In 1997, an elderly woman called. She had a delightful Southern accent and was looking for a novel called When Rain Clouds Gather. I found it on the Internet and had them pack and send it. When I called to tell her it had been shipped, I noticed the name on her credit card.
"Any relation to Harper Lee?" I asked.
"That’s my best friend," she said, and laughed.
"Oh, God," I said, "what an honor. I love your book." This was true. To Kill a Mockingbird was one of the Big Seven, my favorite among them, and I had seen the movie for about the 20th time the night before. "You never know a man till you walk in his shoes," I added, like a slobbering imbecile.
"Bless your heart," she said.
"How come you never wrote another?"
"I said what I had to say." She paused. "You are so sweet. If you ever need me to sign a copy of my book, I’ll be glad to."
It was a gesture of uncalled-for charity. I thanked her again and again.
"My book must be going for quite a price nowadays," she said.

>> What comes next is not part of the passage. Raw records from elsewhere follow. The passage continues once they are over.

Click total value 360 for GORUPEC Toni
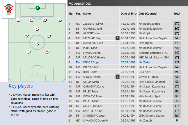This screenshot has width=188, height=125. tap(177, 28)
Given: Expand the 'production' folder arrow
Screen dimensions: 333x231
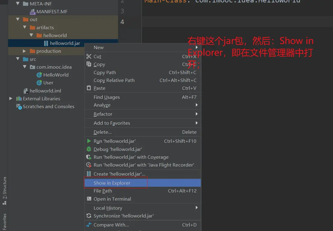Looking at the screenshot, I should pos(25,51).
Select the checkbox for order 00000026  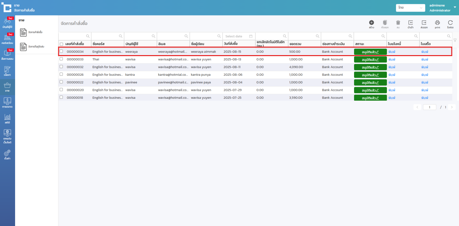click(x=61, y=74)
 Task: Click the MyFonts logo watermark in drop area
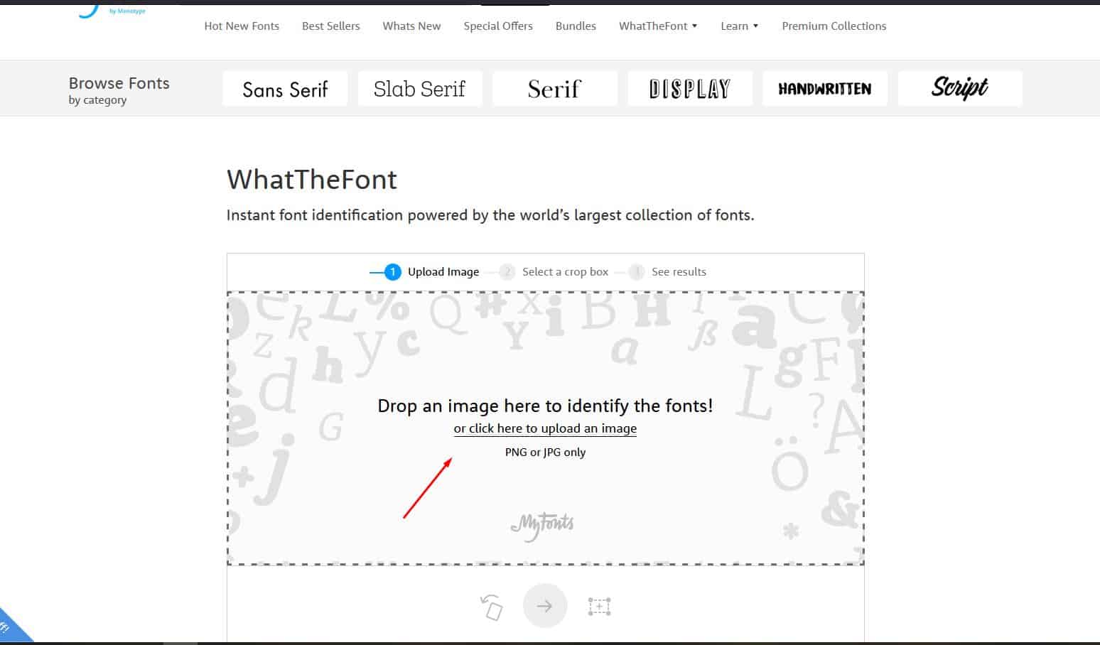(x=542, y=526)
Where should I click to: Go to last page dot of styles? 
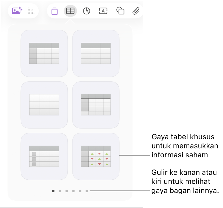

This was just plain coy. She almost never signs books; her signature would multiply by 10 the worth of a Mockingbird first edition, and she knew this well. I began to sweat when I remembered a signed copy had just been sold for $12,000 at auction. Now I only had to find an unsigned one. I high-fived Albert.
Almost immediately I found a first British edition for $400, and picked it up. But the first Americans were seldom listed, and expensive. It was another year before a Georgia dealer, for reasons known only to him, listed one for $10. I assumed it was the charred remains of a first edition, until it arrived—jacketless but in good condition, and real. A bizarre quirk of fate. I now had two first editions—an O.K. if not great first American and a fine first British, with a nice watercolor on the jacket and Harper Lee’s 1960 photograph on the back (it is a lovely picture; her hand on her hip, short hair, an adorable thin-lipped smile). But I had lost her address. I didn’t find it for another year.
I thought I had missed my chance, even after I’d found, when cleaning my apartment, the scrap of paper with her name and a P.O. box in Alabama. I sent the books anyway—by now it was late 1999. I had sent two rare books to a P.O. box in Alabama. After two weeks, I was resigned to a like-minded postal worker having had the books signed by "Miss Lee" himself. I thought of him driving around in his new truck. Then spring came and she called.
"I’m in New York but the books are in Alabama with my sister," she said. "When she sends them up, I’ll sign them," she said.
"I’ll pick them up," I said. "I’ll take care of it," she said. Another week went by. Then the call. "What’s your address?" she asked.
I told her.
"I’ll see ya!" she said.
The intercom buzzed. She was waiting in the lobby—maybe 5-foot-2, in sneakers and a pantsuit, in her 70’s but still with the same bright, present smile of her photograph. My assistants and I lined up at attention.
"It’s an honor to meet …" I said. It was becoming like Tourette’s.
"Here’s your books signed." She put them in my hands, then put her arms around me and hugged me as I hugged them.
She had taken a bus over from the East Side. She said she was about to walk up to Columbia.
"You know, I’m a fourth-generation bookseller," I said.
"I guess I found the right person," she answered.
"If you ever need a book, it’s on me."
"I know," she said.
Of course, I sold the American first edition, to Bauman’s. That was a given, was it not? I made four figures on it. Had there been a jacket, God only knows.
I keep the British on the shelf above my desk, turned around. I love her picture, the smile. Her signature is also surprisingly youthful and unpretentious, like her. Later in the spring she wrote me a letter; I have that staring down at me too. It’s a windowless office. I need the light.